Tank crews qualify for gunnery duties
December 8, 2003
RODRIGUEZ RANGE, South Korea — Tracers lit up the darkness followed by the boom of exploding shells during a three-week M1A1 tank gunnery exercise here Thursday.
Lt. Col. Norbert Jocz, of Dragon Force (2nd Battalion, 72nd Armored Regiment), who oversaw the training, said all 58 tank crews are now qualified in gunnery in the M1A1.
The crews, which consist of a tank commander, driver, gunner, and loader, are a mixture of experienced tank men and rookies.
All qualified on tank simulators before the range training, which started with individual tank training and finished with four-tank platoon exercises.
In Thursday night’s exercise, the tank platoon was split into two-tank sections that combined with an infantry squad, mortars and artillery.
“Because of the way we have to fight in Korea, we train with all these other assets,” Jocz said.
During the training, which 2ID commander Maj. Gen. John Wood observed, one tank section peeled off to the left flank while the other occupied high ground on the right, assisted by an infantry squad fighting in front of it.
For safety reasons, the tanks did a dry run before shooting with live rounds.
On the range, targets made of plywood and covered in thermal paper pop up or move along tracks to simulate enemy troops or equipment moving across the battlefield.
It’s all videotaped with a night-vision camera, and all of the radio communication between the crews is recorded so it can be reviewed afterward.

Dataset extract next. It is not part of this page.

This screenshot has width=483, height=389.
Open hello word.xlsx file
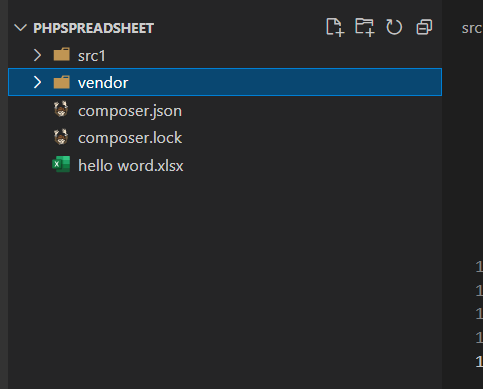pos(131,165)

The rumble of engines signaled the start of the dry run, but as the tanks approached the range, two Korean deer appeared on the monitor, grazing innocently in the danger zone.

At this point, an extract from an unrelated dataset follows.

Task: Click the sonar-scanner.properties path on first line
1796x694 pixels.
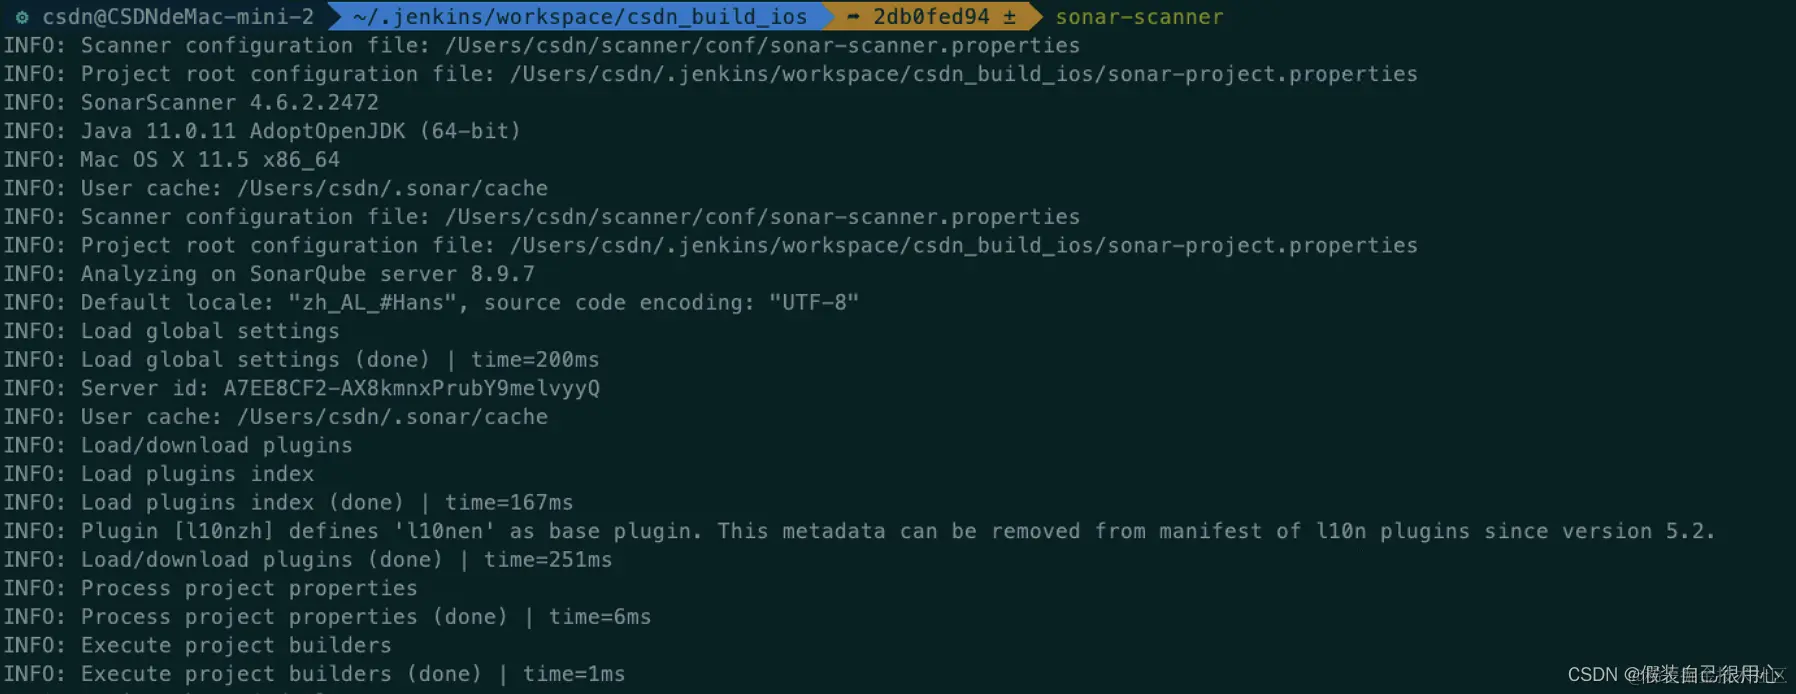Action: pyautogui.click(x=762, y=46)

There was concern about the animals’ safety, but as the tanks drew nearer, the deer scampered off the range.
“Run Bambi, run,” an observer said as the deer ran off.
“I’m red direct,” said the tank commanders into their radios, signaling they were ready to fire, during the live-fire portion of the exercise.
Participants experienced another hiccup that kept their tanks from maneuvering when a Korean staff member drove onto the range without clearance.
“I’m green and clear,” the commanders said one after another, while waiting for the offending vehicle to be removed.
Finally, it was time for action. Out of the darkness the night-vision camera picked up glowing white targets representing approaching soldiers, armored personnel carriers and tanks.
Tracers flew through the darkness as machine guns cut down the enemy “troops” and shells pounded the armored personel carrier and tank targets. Mortars and artillery shells rained down on the hillside at the back of the range setting fire to vegetation while the infantry raided bunkers in front of the tanks.
“It has a thermal night view which allows you to see in the dark very well because it picks up heat signatures,” said Jocz, who was clearly enjoying the spectacle.
According to Jocz, the North Korean tanks opposing the M1A1s are old and “inferior in every way.” That is, they have less night-fighting capabilities, thinner armor and less range, and they’re slower and less reliable than the U.S. tanks, he explained.
If it came to war with the North, Jocz believes his tanks would mostly fight infantry.
“That’s why in my scenario, we have a significant number of troop targets,” he added.
Jocz said his crews did well in the exercise, “but they can always do better.”
“We want to be ruthless as far as identifying everything that we can do better, so when combat comes, it is easy,” he said.
“The scrimmage should be harder than the game,” he said.